QuoteThe title refers to my belief that the teacher should take control in the classroom. The students come there not to be my friend but to learn history. I know it; they don't, so it's my responsibility to create conditions in which they can learn it. It is not a democratic or egalitarian situation. If they query my rules and regulations I sometimes say: "Ah well, I'm the teacher, you're the student, so you must put up with it." I've found that students are well-behaved and work hard if you make it clear to them right from the beginning that you have high expectations and high standards. They're very eager (at least here at Emory) to get good grades, and will strive to meet my expectations so long as I'm not unreasonable.

I think that this is the attitude that most professors take, albeit in different combinations. I think there are three important modifiers in his response; first "at least here at Emory" and, second, "I sometimes say," and, third, "as long as I'm not unreasonable." Teaching, at most universities, is not a democracy, because at the end of the day, the professor presents the material and assigns grades, but nor is it an absolute dictatorship, because there is always some negotiation.

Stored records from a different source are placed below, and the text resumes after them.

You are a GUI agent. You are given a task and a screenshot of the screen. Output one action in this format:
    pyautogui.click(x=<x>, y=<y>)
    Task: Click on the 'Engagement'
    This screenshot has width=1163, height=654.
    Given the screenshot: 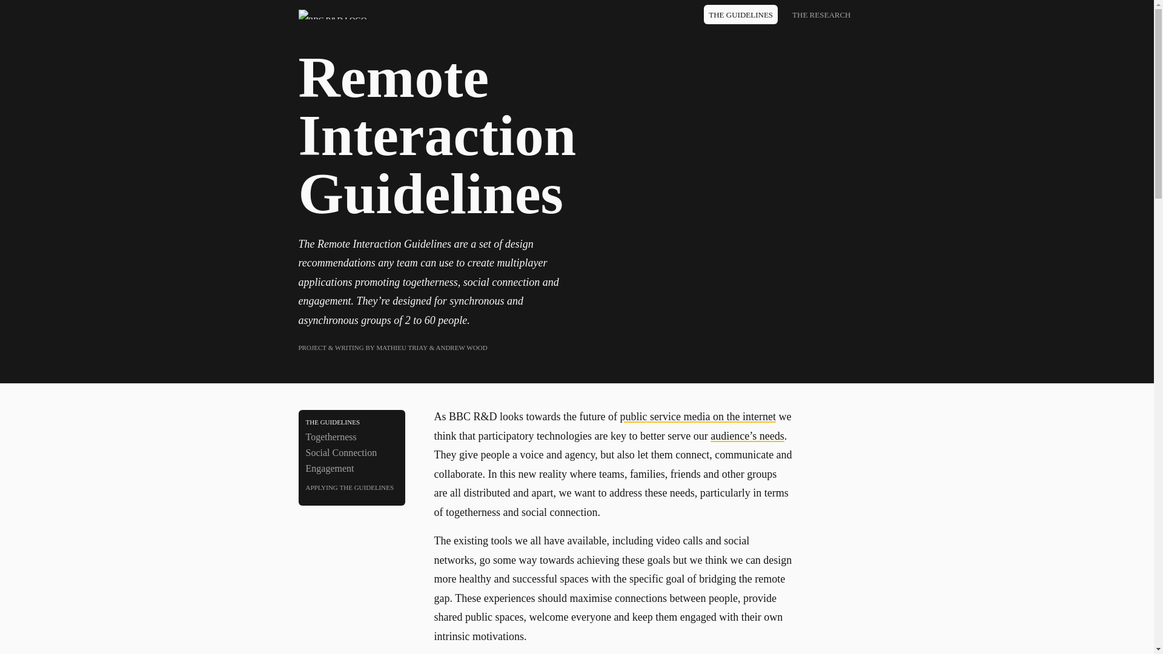 What is the action you would take?
    pyautogui.click(x=351, y=468)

Nearly 20 years have passed since Allitt's NR interview, and in the interim the adjunctification of the academy has robustly continued.  COVID only accelerated long-standing trends towards grade inflation and Ed.D.-influenced pedagogies that urge us to be "guides on the side" rather than "sages on the stage."  Ungrading and Universal Learning Design have paved the way for justifications to offer a priori flexible accommodations to all students over and above whatever students have worked out with their campus ODS offices.  I don't doubt that programs with solid connections between undergraduate education and professional licensure/certfication have been more resistant to these changes, as have highly selective universities like Emory, but one only needs to peruse any number of Chronicle of Higher Ed op-eds over the last decade to see that these pedagogical developments have taken deep root in higher ed, especially for those of us teaching gen-ed courses at schools with minimally-selective or non-selective admissions.  Higher ed has moved away from Allitt.  Some will take that as a personal criticism of him.  I take it instead as an indictment of these developments.

One note: the fact that many professors may agree with Allitt but wouldn't say so publicly before admins and students in the manner he does indicates how much has changed since the book was published.